TUGAS SINGKAT 1: Ulangi kata demi kata bagian teks tentang workshop di Taman Nasional Bantimurung Bulusaraung, dimulai dari "Pada sesi diskusi" dan berakhir pada "Desa Bonto Masunggu.".

Kamis, 17 Mei 2018
Pangkep, 16 Mei 2018. Balai Taman Nasional Bantimurung Bulusaraung menghadiri workshop tata kelola sumber daya alam kolaboratif berkelanjutan di desa penyangga Taman Nasional Bantimurung Bulusaraung. Workshop yang diprakarsai Perkumpulan Payo-payo ini digelar pada Senin (4/5) di Aula Kantor Desa Bonto Masunggu, Tellu Limpoe, Bone. Workshop dihadiri Balai TN Bantimurung Bulusaraung, Kecamatan Tellu Limpoe, Dinas Kehutanan Provinsi Sulawesi Selatan, Balai pemantapan Kawasan Hutan Wilayah VI dan masyarakat yang berasal dari dua dusun di Desa Bontomasunggu.
Kegiatan ini untuk mengetahui permasalahan- permasalahan yang dihadapi masyarakat seperti batas kawasan, pengelolaan kolaboratif berkelanjutan. Melalui workshopini juga masyarakat difasilitasi untuk mencari solusi terbaik ke depannya, termasuk peluang pemberdayaan masyarakat.
Kepala Balai Taman nasional Bantimurung yang diwakili staf perencanaan mengapresiasi workshop yang digelar lembaga swadaya masyarakat lokal ini. ‘Kami salut dengan Perkumpulan Payo-payo, moga ke depan bersama-sama kita membantu masyarakat agar taraf hidup mereka meningkat. Ini memungkinkan dengan memanfaatkan potensi di sekitar desa,” pungkas Much. Syachrir, staf perencanaan taman nasional.
Pada sesi diskusi masyarakat bertanya tentang revisi zonasi dan solusi tanaman perkebunan masyarakat yang terlanjur masuk kawasan taman nasional agar bisa memetik hasilnya. Masyarakat juga meminta agar potensi wisata berupa air terjun yang ada di desa mereka dapat dikembangkan.
Disesi terakhir, Kepala Desa Bonto Masunggu sangat senang dengan digelarnya workshop tata kelola kolaboratif ini. “Kami berharap semoga masyarakat mendukung segala upaya Taman Nasional Bantimurung Bulusaraung menjaga hutan. Masyarakat memungkinkan memanfaatkan hasil hutan bukan kayu, seperti sadap enau, rotan, dan madu,” jelas najamuddin, kepala Desa Bonto Masunggu.

DATA TUGAS INI:
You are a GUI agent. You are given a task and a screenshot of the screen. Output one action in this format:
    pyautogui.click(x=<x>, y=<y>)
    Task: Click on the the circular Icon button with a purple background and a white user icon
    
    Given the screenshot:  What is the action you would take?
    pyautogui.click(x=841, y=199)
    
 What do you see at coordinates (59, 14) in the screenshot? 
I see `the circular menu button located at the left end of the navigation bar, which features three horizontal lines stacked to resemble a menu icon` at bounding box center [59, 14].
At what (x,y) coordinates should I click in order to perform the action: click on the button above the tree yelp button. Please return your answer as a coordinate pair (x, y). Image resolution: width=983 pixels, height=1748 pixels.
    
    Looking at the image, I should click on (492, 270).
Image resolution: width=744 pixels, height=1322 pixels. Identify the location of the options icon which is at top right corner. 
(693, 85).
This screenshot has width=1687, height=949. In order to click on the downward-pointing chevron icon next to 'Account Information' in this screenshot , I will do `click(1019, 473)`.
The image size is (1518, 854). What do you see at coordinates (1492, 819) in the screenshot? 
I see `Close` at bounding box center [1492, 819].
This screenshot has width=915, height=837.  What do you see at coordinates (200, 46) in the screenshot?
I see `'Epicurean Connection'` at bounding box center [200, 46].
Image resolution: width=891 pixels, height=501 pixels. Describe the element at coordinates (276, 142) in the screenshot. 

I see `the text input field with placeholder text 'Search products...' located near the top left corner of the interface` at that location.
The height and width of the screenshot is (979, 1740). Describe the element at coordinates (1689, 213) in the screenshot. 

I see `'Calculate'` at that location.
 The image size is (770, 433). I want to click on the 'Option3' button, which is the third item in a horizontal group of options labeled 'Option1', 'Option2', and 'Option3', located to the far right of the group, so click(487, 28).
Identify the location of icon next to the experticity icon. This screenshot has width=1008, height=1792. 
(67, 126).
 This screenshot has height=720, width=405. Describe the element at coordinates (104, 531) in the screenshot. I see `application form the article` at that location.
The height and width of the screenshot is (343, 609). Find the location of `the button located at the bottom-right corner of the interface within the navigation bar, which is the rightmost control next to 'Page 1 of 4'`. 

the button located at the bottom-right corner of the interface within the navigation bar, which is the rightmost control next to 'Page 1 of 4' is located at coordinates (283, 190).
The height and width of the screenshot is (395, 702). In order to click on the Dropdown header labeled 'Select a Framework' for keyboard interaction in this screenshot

TUGAS SINGKAT 2: Dalam catatan, ganti "Identify" dengan "Locate" pada baris-baris yang dimulai dari baris yang memuat "Identify the location of icon" dan berakhir pada baris yang memuat "This screenshot has height=720, width=405.". Tolong tuliskan hanya baris-baris itu, dengan bagian lain tidak berubah.

HASIL 1:
Pada sesi diskusi masyarakat bertanya tentang revisi zonasi dan solusi tanaman perkebunan masyarakat yang terlanjur masuk kawasan taman nasional agar bisa memetik hasilnya. Masyarakat juga meminta agar potensi wisata berupa air terjun yang ada di desa mereka dapat dikembangkan.
Disesi terakhir, Kepala Desa Bonto Masunggu sangat senang dengan digelarnya workshop tata kelola kolaboratif ini. “Kami berharap semoga masyarakat mendukung segala upaya Taman Nasional Bantimurung Bulusaraung menjaga hutan. Masyarakat memungkinkan memanfaatkan hasil hutan bukan kayu, seperti sadap enau, rotan, dan madu,” jelas najamuddin, kepala Desa Bonto Masunggu.

HASIL 2:
Locate the location of icon next to the experticity icon. This screenshot has width=1008, height=1792. 
(67, 126).
 This screenshot has height=720, width=405. Describe the element at coordinates (104, 531) in the screenshot. I see `application form the article` at that location.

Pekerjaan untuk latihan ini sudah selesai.